■ Passage to read:
'''
I'm apparently making a habit of posting to this site only after my week is over. It's almost 8pm on Saturday night, and I am exhausted. I just got back from spending the day shadowing in the Department of Surgery at Elmhurst Hospital in Queens. I got there at 8am, which was just in time for a red trauma call: an HIV+ drug user had been brought in after having been held up at gunpoint and then stabbed in the throat by his neighbor. The patient was being wheeled in as I walked in, so I didn't even have time to change into scrubs. After a tense hour or so, I followed the surgical team on its rounds. The stab patient ended up being fine: I saw them do an angiogram of his aortic arch and great vessels to see if there were any lesions, and I also saw an esophagram. Both came back negative. As I left tonight he was being stitched up, and was going to spend the night in the hospital and probably be discharged in the morning.
I saw a number of other patients that were on the Surgery team's service today, including a 20-week pregant woman with signs of appendicitis (major epigastric and LRQ pain, extremely high white cell count), a Riker's Island inmate with HIV and a severse case of anal warts, a 14yo with appendicitis, a Peruvian man with cholecystitis and a history of appendicitis and peritonitis, a man with MRSA who recently had a left lung lobectomy, a woman who fell off a porcelain sink and had a hugh laceration in her right gluteal region, and a HepB+ Chinese man with esophageal varices caused by portal hypertension (he was bleeding profusely from his mouth, and probably wasn't going to make it through the night). I found the last case to be particularly interesting because of the amount of time that Dr. Laitman spent on collateral sirulation routes in the body, especially between the portal and caval systems. It's one thing to try to memorize the routes of circulation for an Anatomy exam, but it's something else to actually see someone dying from it.
The experience at Elmhurst was really remarkably interesting. I don't think it hit me as something that "I want to do for the rest of my life," so to speak, but I found it to be exhilarating, and on a couple of occasions I found myself thinking: "I think I could do this." This says a lot considering that I've always thought that surgery was something that I wasn't cut out for. It can be intense, but also immensely interesting.
The rest of this past week was about me recovering from my M&C exam on Monday. The exam was alright, which was amazing since I really didn't feel prepared enough for it. They could have definitely made the exam more difficult that it was. I couldn't say whether I beat the curve, but I might have been more or less close. It depends on how other people did. The problem was, though, that since I spent most of last week locked in the library, I started this week low on sleep, and so these past couple of days just seemed to drag on forever. Some things of note this week were: in Anatomy we opened the skull and exposed the brain-- and then ripped it out and exposed the cranial nerves-- and then cracked the frontal bone and popped out the eye; we had our first Belize trip meeting with the people that are actually going on the trip, which was successful; we practiced our history-taking in ASM with a standarized patient (an actress); and on Thursday I gave my first shot, which was 0.5mL of saline, to Milla (which she then reciprocated).
I must say, these weeks have been long. I have been genuinely tired. But it has never been boring. I still have doubts every now and then abut whether I really should be here or not, but I can't ever say that it's not something that's been really interesting so far. I'm having a great time, not considering all the adjustments that I've had a tough time with.
'''
■ Exercises:
(1) Why did the past couple of days seem to drag on for the writer of the post? Answer in one to three sentences.
(2) Please copy the post word for word, from "The experience at" to "also immensely interesting.".
The data has no connection to the post.

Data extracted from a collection
'''
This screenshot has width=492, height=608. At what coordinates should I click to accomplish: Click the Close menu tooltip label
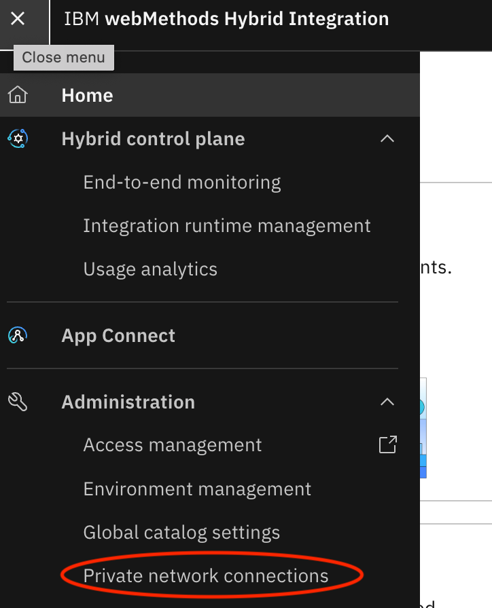pos(63,57)
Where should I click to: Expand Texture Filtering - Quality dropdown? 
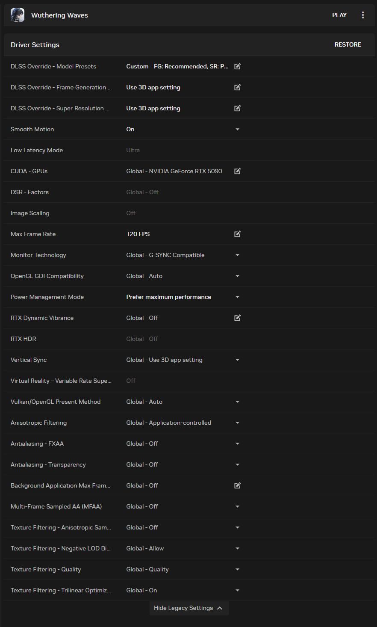click(x=238, y=569)
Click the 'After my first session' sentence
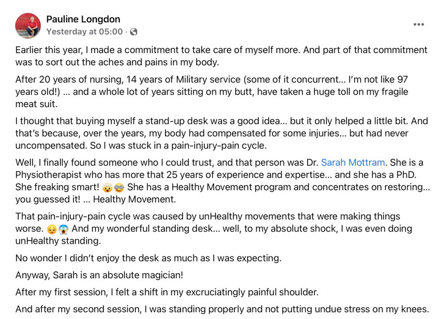This screenshot has height=319, width=446. coord(167,292)
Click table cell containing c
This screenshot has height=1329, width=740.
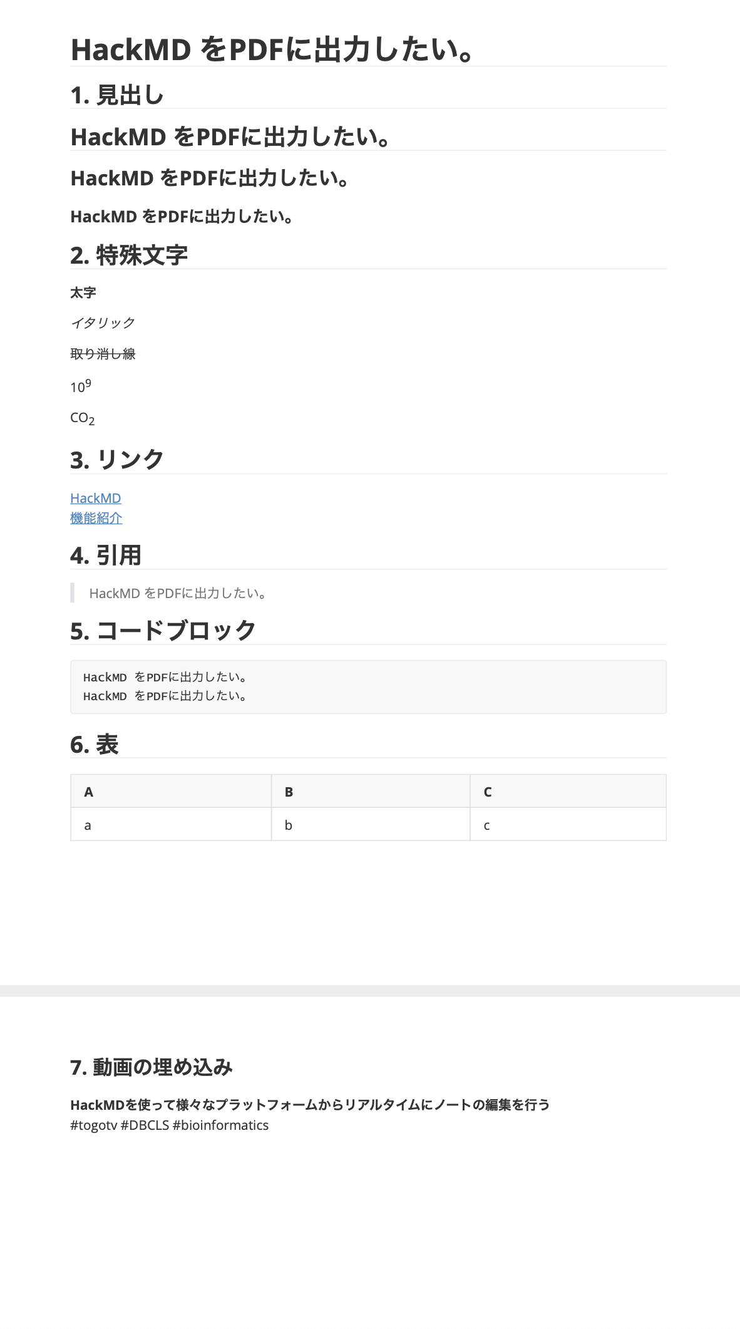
'''
■ Outputs in order:
(1) The writer spent most of the previous week locked in the library studying for the M&C exam. As a result, the writer started this week low on sleep, which made the last couple of days seem to drag on forever.

(2)
The experience at Elmhurst was really remarkably interesting. I don't think it hit me as something that "I want to do for the rest of my life," so to speak, but I found it to be exhilarating, and on a couple of occasions I found myself thinking: "I think I could do this." This says a lot considering that I've always thought that surgery was something that I wasn't cut out for. It can be intense, but also immensely interesting.